Anyone budgeting for retirement can shave a few dollars off what they plan to spend on insurance by taking some smart steps, the industry-supported, nonprofit Insurance Information Institute points out.
Here are their suggestions:
- Tell your insurance company you're older than 55. There are discounts for that, so make sure you're getting them.
- Take a class. You'll save 5 percent to 10 percent on your auto insurance if you take a defensive driving class aimed at older drivers. These classes teach techniques that are supposed to help you overcome the physical limitations that come with age. Ask your insurance company which class will give you the biggest discount, says Jeanne Salvatore, senior vice president of public affairs for the institute.
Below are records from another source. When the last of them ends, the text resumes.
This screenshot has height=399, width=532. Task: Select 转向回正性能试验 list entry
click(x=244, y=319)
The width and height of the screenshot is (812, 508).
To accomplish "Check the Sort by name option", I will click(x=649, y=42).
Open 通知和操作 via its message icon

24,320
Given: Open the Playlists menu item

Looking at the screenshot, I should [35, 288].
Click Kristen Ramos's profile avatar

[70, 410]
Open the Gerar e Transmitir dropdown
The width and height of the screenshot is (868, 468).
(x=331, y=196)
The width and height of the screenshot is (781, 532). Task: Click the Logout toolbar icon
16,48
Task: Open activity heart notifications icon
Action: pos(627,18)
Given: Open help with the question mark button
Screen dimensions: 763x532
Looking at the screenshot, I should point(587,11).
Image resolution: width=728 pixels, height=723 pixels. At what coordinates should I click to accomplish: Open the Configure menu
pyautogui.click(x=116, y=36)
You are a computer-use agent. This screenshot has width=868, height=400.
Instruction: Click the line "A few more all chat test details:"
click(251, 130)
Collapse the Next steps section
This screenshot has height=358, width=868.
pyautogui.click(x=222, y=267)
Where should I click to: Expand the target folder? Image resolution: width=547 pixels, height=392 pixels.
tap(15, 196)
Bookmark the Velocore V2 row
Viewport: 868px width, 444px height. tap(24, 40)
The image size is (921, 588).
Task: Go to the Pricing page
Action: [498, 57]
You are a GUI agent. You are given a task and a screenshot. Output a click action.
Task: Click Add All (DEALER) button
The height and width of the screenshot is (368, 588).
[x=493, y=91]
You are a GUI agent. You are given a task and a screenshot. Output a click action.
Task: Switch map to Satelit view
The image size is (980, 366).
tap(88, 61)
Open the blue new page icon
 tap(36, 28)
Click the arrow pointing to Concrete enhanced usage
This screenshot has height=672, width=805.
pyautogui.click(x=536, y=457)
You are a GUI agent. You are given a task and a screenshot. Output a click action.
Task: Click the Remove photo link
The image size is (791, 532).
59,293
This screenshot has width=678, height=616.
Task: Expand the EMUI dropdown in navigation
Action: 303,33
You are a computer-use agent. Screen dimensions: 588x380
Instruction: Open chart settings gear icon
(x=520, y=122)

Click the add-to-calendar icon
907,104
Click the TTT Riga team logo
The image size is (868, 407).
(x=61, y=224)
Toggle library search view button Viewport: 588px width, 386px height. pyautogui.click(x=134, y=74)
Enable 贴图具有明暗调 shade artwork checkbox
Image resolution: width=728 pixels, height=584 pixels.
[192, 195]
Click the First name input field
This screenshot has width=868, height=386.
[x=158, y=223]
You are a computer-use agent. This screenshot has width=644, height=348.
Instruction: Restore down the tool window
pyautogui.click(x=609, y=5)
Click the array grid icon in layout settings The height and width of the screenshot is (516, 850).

- Consider dropping your collision coverage. If you're driving an older car, chances are paying insurance to cover repairs on your car doesn't pay. Salvatore says do the math. As a general rule, if your car is worth less than 10 times the premium you are paying, the additional coverage is not cost-effective. Another way to look at it: If you totaled your car, would you get back much more than your deductible? If not, drop it.
- Install an alarm system. Installing an alarm system that's linked to a service or dials the police-fire-ambulance directly can pay off. You'll save 15 percent to 20 percent on your homeowners insurance, and you'll be paying a small price for peace of mind.
- Include an insurance review in your retirement planning. A smart insurance agent or a knowledgeable accountant with insurance experience can sometimes spot strategies to save a significant amount on the package of insurance -- including life insurance -- that you're buying.